Stripe rust

Stripe rust has been found in an eastern Idaho wheat field, a researcher says.

Stripe rust has been found in winter wheat east of American Falls, Idaho, the Pacific Northwest Pest Alert Network reported.

Soft white winter wheat variety Brundage showed lesions on leaf tips in the upper canopy.

University of Idaho plant pathologist and cereals specialist Juliet Marshall, based at UI’s Idaho Falls Research and Extension Center, wrote in a May 28 alert that stripe rust likely occurred in spring rather than during overwintering and is not widespread.

Growers of susceptible winter or spring wheat varieties can protect vulnerable fields with timely application of fungicides, the alert said.
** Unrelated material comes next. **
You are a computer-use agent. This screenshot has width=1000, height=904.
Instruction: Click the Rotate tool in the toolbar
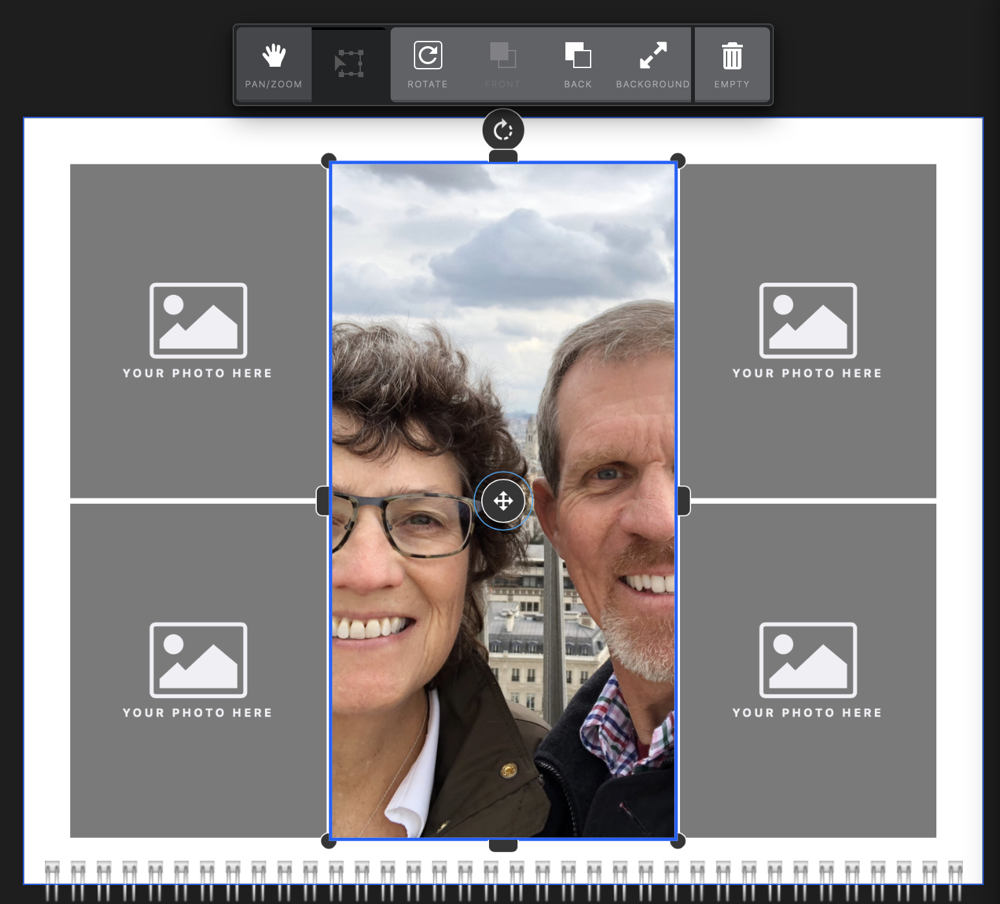point(427,65)
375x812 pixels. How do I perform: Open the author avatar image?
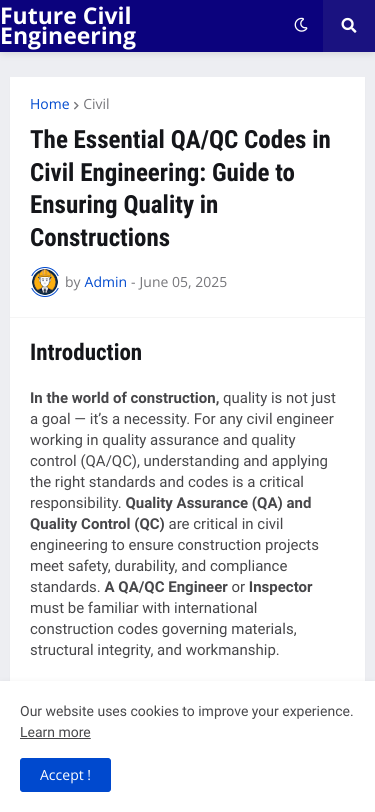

For susceptible spring varieties, application of fungicide mixed with herbicide is also recommended.

According to the USDA Agricultural Research Service, stripe or yellow rust often appears as rows on leaves. It can reduce yields — particularly when plant spikes are infected — and, in cases of early and severe infection, stunt plants. It is associated with fall-seeded wheat where night temperatures are low, but spring wheat planted adjacent to infected fall-seeded wheat also can be susceptible.

The alert also said symptoms of Spot Form of Net Blotch were found in a barley field in the area. Fungicide with herbicide should reduce SFNB impact and stop its spread into the upper canopy.